Lawrence points to figures that show Florida's children lagging behind in school and he is concerned that far too many are uninsured. State findings show 18.5 percent of kids under 19 have no health insurance.
"This is a national security issue," he told hundreds of people at the school's auditorium.
"Our issue is to change the priorities of decision-making ... put kids decisions at the front of the line," he said.
This nonpolitical, nonpartisan entourage boarded its Children's Express bus in Pensacola at the western tip of the Panhandle on September 6 and after 3,876 miles ended the 17-city tour on Thursday night in Key West at the southern end of the state. More than 15,000 parents and kids turned out to hear the message.
"This is not about raising taxes," said Roberto Martinez, a former U.S. attorney who is co-chair of The Children's Movement of Florida. "This is about raising children."

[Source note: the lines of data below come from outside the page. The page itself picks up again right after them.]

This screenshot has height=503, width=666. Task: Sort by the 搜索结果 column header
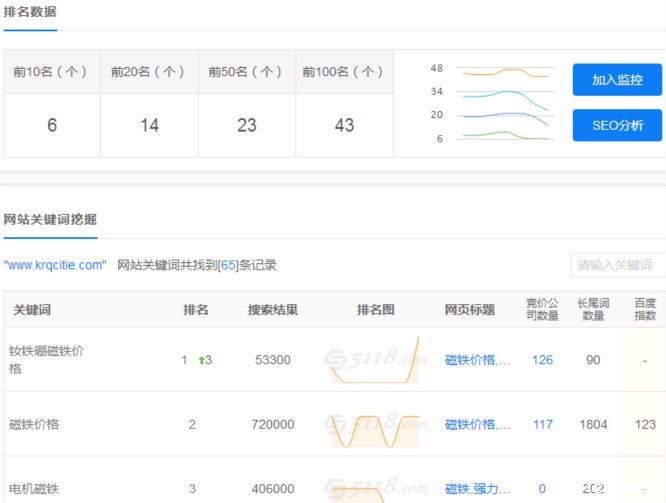[x=273, y=310]
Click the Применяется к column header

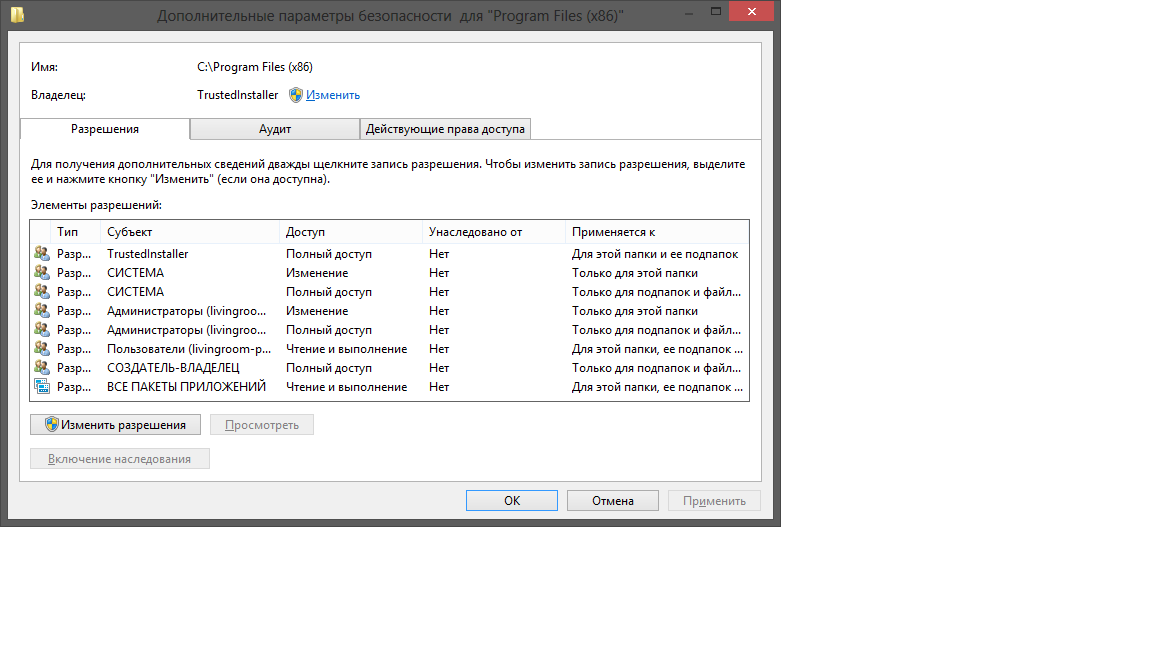coord(655,232)
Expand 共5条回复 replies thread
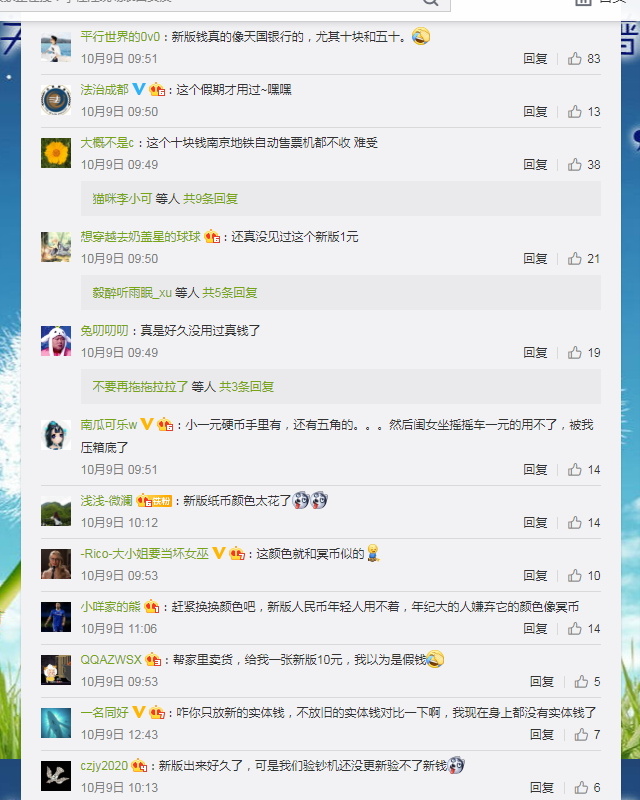The image size is (640, 800). click(230, 292)
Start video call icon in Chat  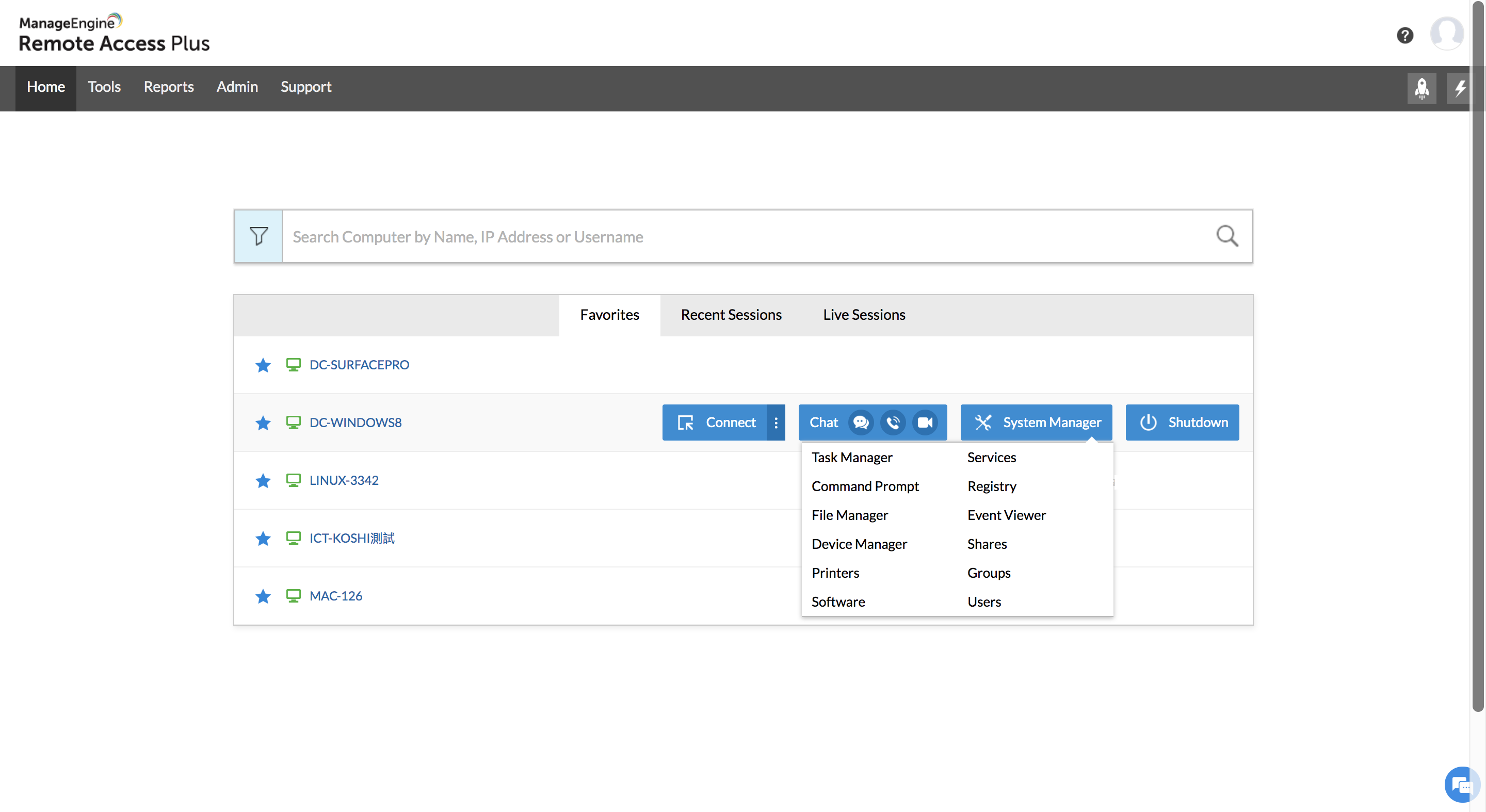[x=925, y=422]
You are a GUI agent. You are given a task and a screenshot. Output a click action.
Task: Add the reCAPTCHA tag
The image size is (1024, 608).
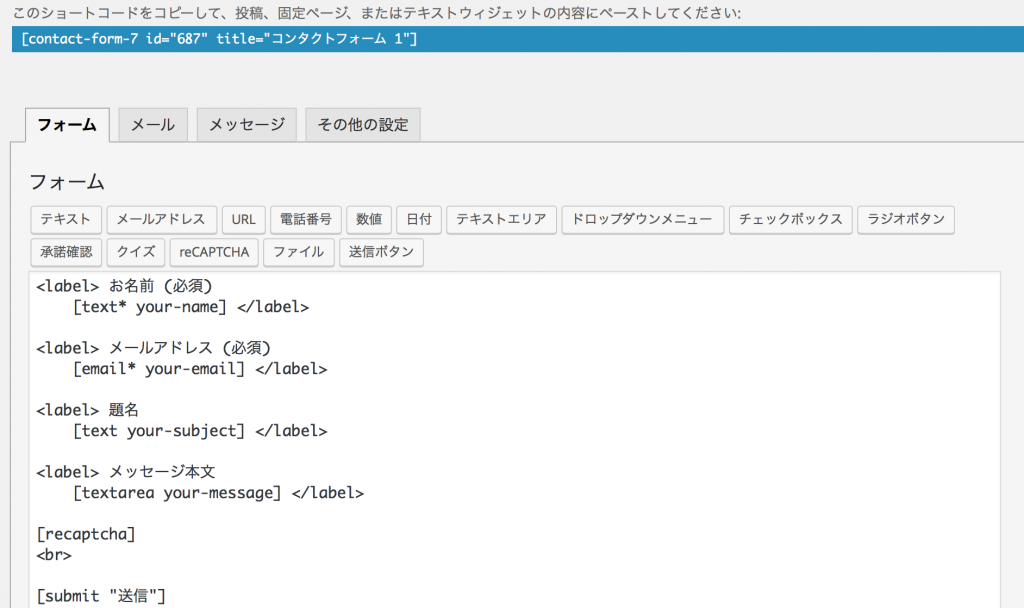click(214, 252)
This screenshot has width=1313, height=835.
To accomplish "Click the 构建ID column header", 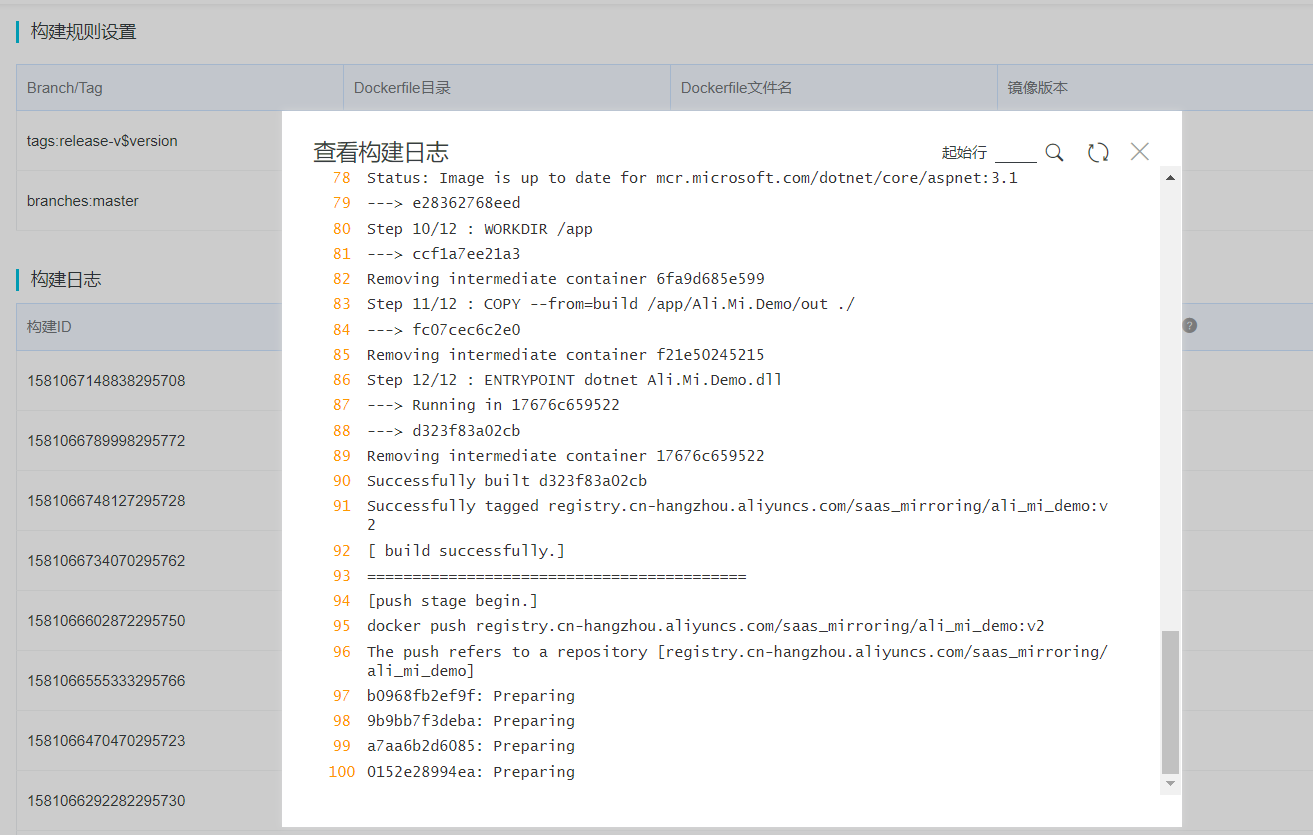I will coord(46,326).
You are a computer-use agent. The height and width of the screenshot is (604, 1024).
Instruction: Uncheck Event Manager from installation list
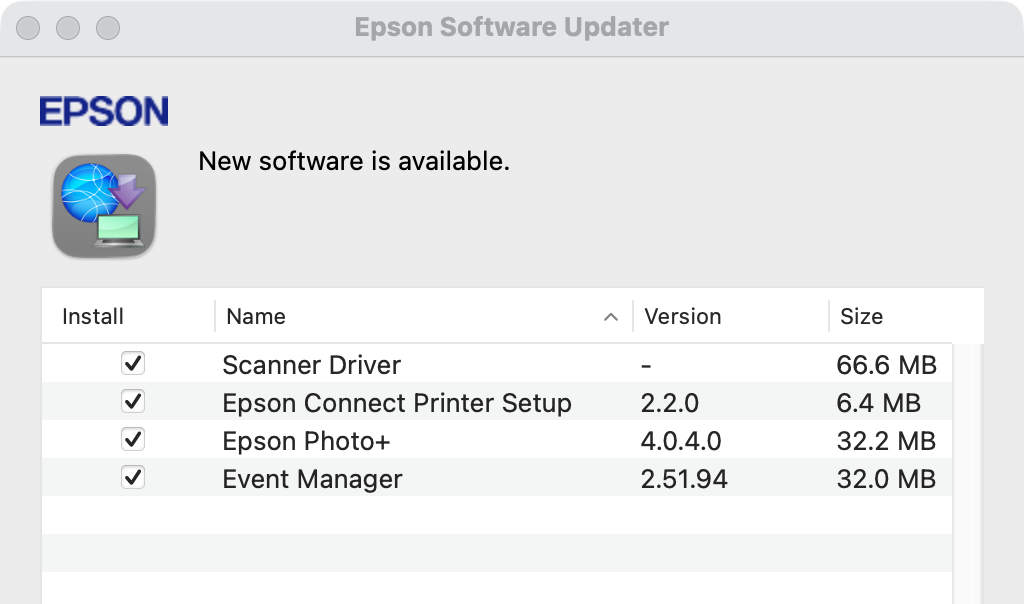134,479
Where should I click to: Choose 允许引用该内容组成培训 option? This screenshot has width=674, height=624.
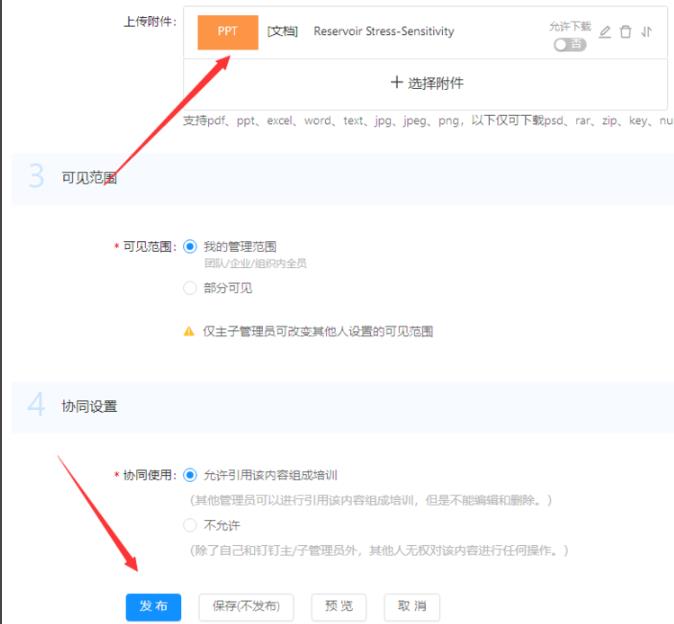pyautogui.click(x=190, y=475)
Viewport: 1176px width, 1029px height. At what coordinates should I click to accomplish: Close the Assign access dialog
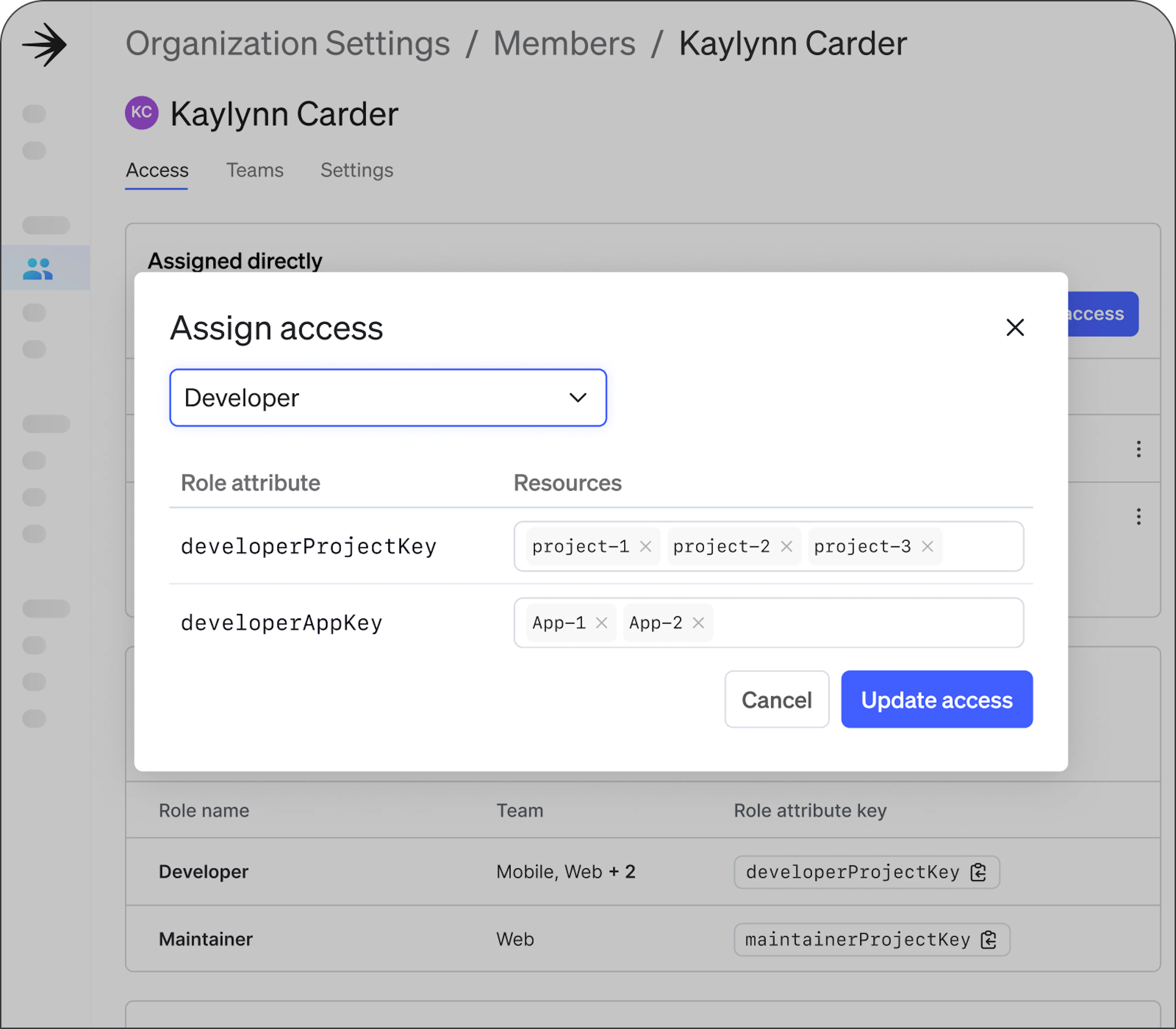[1015, 327]
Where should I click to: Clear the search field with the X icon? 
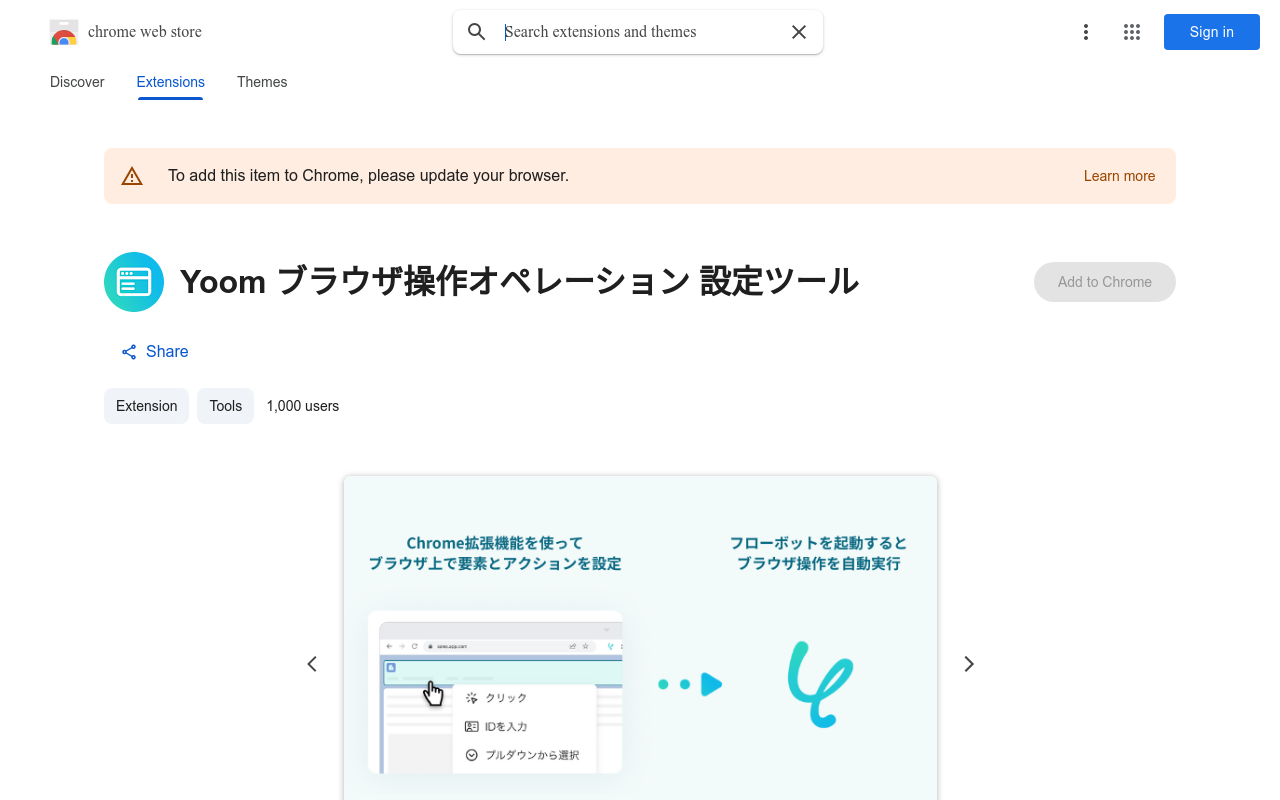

CNN rode the bus on the way south from Miami to Key West. Onboard, the organizers recalled one of the more pleasant surprises of their tour.
"We were in Fort Pierce, Florida," Lawrence said. "We got a rainstorm. We're having a conversation two hours before. This is one we may have to call off. Can't do it. Nine-hundred-fifty people showed."
One prominent political analyst said the movement has a chance.
"During tough economic times, people get very family oriented and get very concerned about future generations," University of South Florida political scientist Susan MacManus said.
"There's a sense of urgency knowing that families are strapped and a lot of families want to do the right things for their children but simply don't have the means or the education to deal with it," she said.
With cookies and milk flowing, there's no mention of tea -- as in Tea Party. Words like Republican and Democrat aren't used. At one rally, near St. Petersburg, Alex Sink, the Democratic candidate for governor, attended but she was not allowed to speak. The organizers have labored to keep it that way. Their 27-member statewide steering committee is made up of 12 Republicans, 12 Democrats and three independents.
Jan Kidwell came to the Key West stopover with her twins, 9-year-old Morgan and Evan. Kidwell is especially interested in the "Milk Party" because Evan has a learning disability and has been held back in school a year.
She says politicians need to start listening.
"They are behind the times ... they need to get more involved and step up to the plate," she said.
But the message goes beyond education. It's also about access to health care and health insurance, and the party has extended invitations to both Florida candidates for governor to a debate on children's issues this month at the University of Miami. Sink has accepted. Republican candidate Rick Scott has not.
The group plans to march to the Capitol in Tallahassee next year for the legislative session. Kidwell is planning for the road trip.
"We need the best education for our kids," she said. "We'll go to Tallahassee ... we'll march."